より強く隔離したいときは--restricted
評価ハーネスが共有マシンでclaudeを動かし、そのマシンのuser設定・project設定を一切読ませたくない場面には、--restrictedフラグが用意されています(Claude Code v2.1.248以降)。managed設定と--settingsだけを読み込み、コマンド実行系のツールとWebFetchを--toolsで個別に指定しない限り外し、組み込みのファイル操作ツールも作業ディレクトリの中に閉じ込めます。bypassPermissionsは拒否され、クラウドセッションの作成もできません。--setting-sourcesが「どのファイルを読むか」を選ぶフラグであるのに対し、--restrictedは起動モードそのものを切り替えるフラグで、--toolsのような他のフラグと組み合わせて使う設計です。
よくあるつまずき
--setting-sourcesに渡せる値はuser・project・localの3つだけです。managed設定を含めたり除いたりする値は用意されていません。組織のポリシーを一時的に外す手段として使おうとしても、この仕組みでは実現しません。
--settingsにインラインJSONを渡すときは、シェルのクォートに注意が必要です。JSON側もダブルクォートを使うため、コマンド全体をダブルクォートで囲むと、シェルがJSON内のダブルクォートを先に解釈して壊れます。コマンド全体をシングルクォートで囲み、JSON側だけダブルクォートを使うのが安全です。
セッション単位フラグとしての位置付け
--setting-sourcesと--settingsには、対応する環境変数がありません。envキーで設定できる大半のキーとは違い、毎回起動時に明示しない限り効果は残りません。似た性格のフラグに--permission-modeがあります。どちらも保存済みの設定ファイルは変えず、そのセッションだけ挙動を変えるという共通点を持ちます。

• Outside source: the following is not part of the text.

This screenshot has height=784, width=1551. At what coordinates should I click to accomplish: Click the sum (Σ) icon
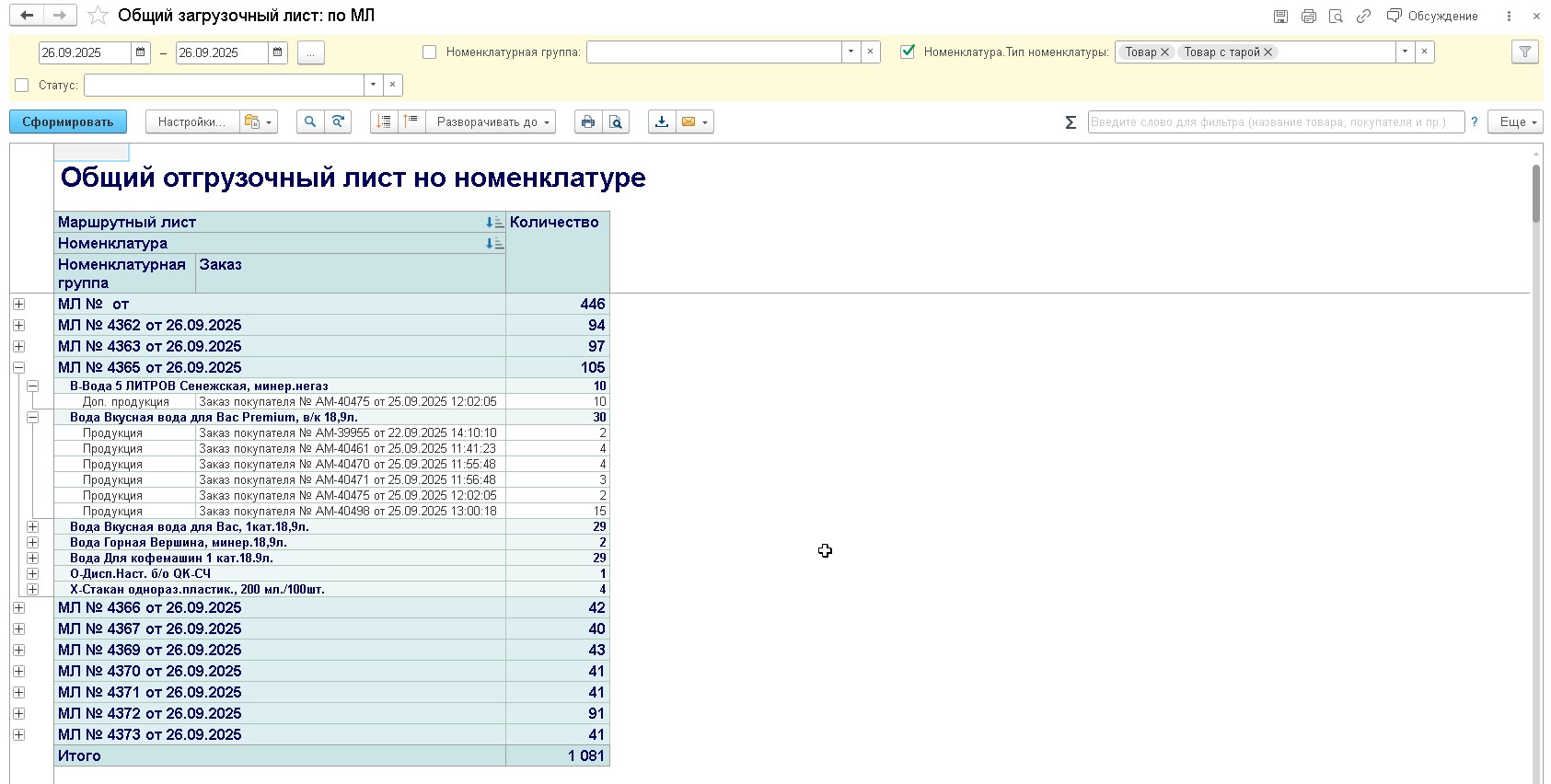coord(1071,122)
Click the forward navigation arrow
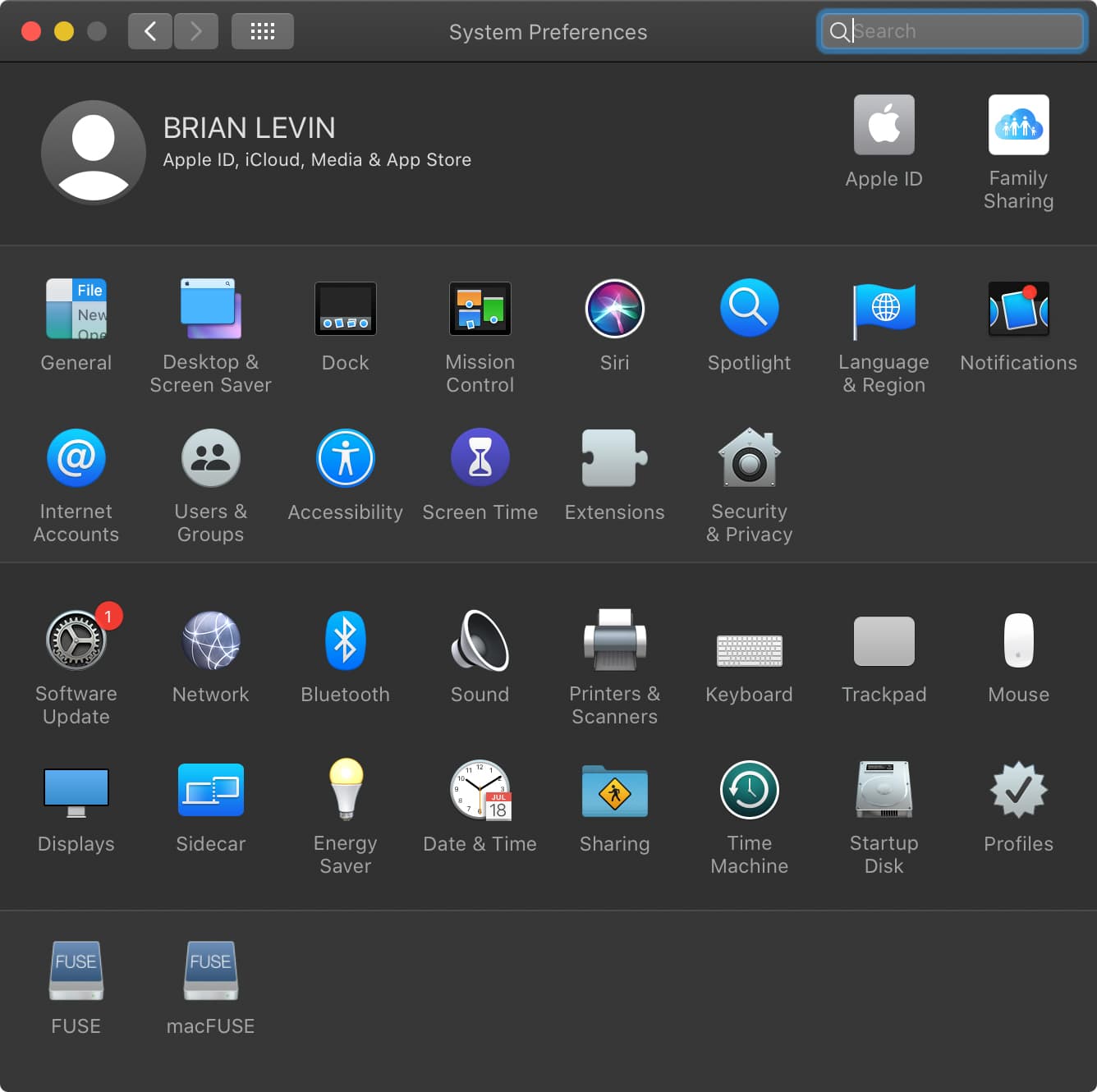 [x=196, y=32]
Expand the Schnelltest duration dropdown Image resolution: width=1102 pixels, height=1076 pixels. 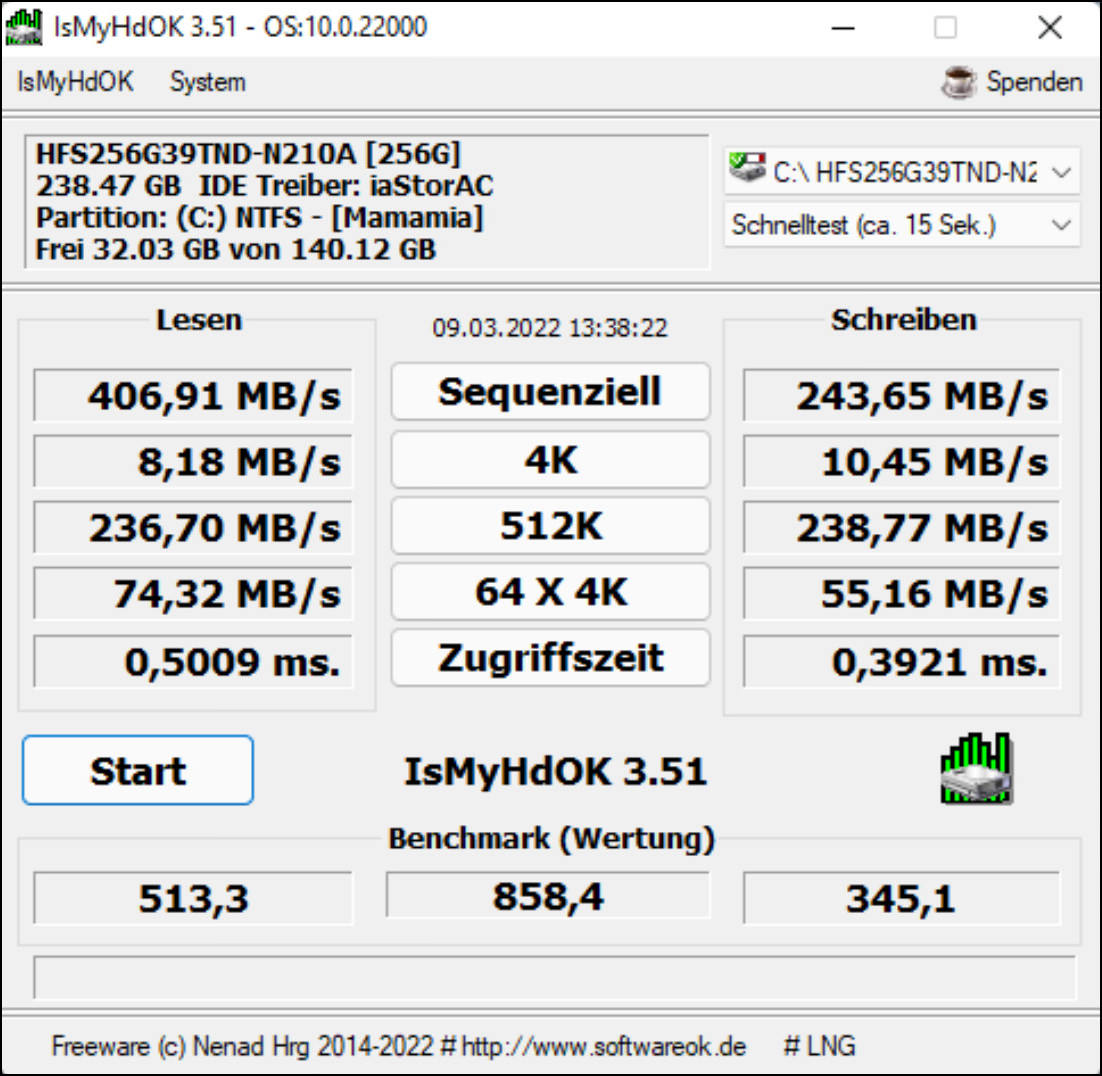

Agent SDKで同じことをしたい場合は、settingSourcesオプションが対応します。CLIから都度指定したい場面と、SDK経由でプログラムから制御したい場面の違いはAgent SDK settingSourcesで扱っています。設定ファイル全体の構造やキー一覧はClaude Code設定ガイドが詳しいです。
対話中心の設定から、起動時に指定する設定へ
--setting-sourcesと--settingsが扱っているのは、どちらも「起動時に何を読み込むか」です。/configのようなセッション内コマンドが個人の常用設定を積み上げていく仕組みだとすれば、この2つのフラグは、その積み上げをその場で解除・上書きする側の仕組みです。CIランナーや評価ハーネス、複数のリポジトリを行き来する開発者にとっては、後者の比重が増えています。設定ファイルを都度書き換えずに済むぶん、起動コマンド自体が「この実行で何を保証したいか」を語るようになる、という変化と言えそうです。
まとめ
--setting-sourcesはuser・project・localのどれを読み込むかを絞り込み、--settingsはファイルかインラインJSONでその場限りの上書きを加えます。managed設定はどちらの指定からも独立して常に読み込まれ、mask設定のように除外の効果が及ばないキーもあります。設定ファイルを恒久的に変えたくない検証、他人のリポジトリを初めて開くとき、CIで再現性を保ちたいときに使う組み合わせです。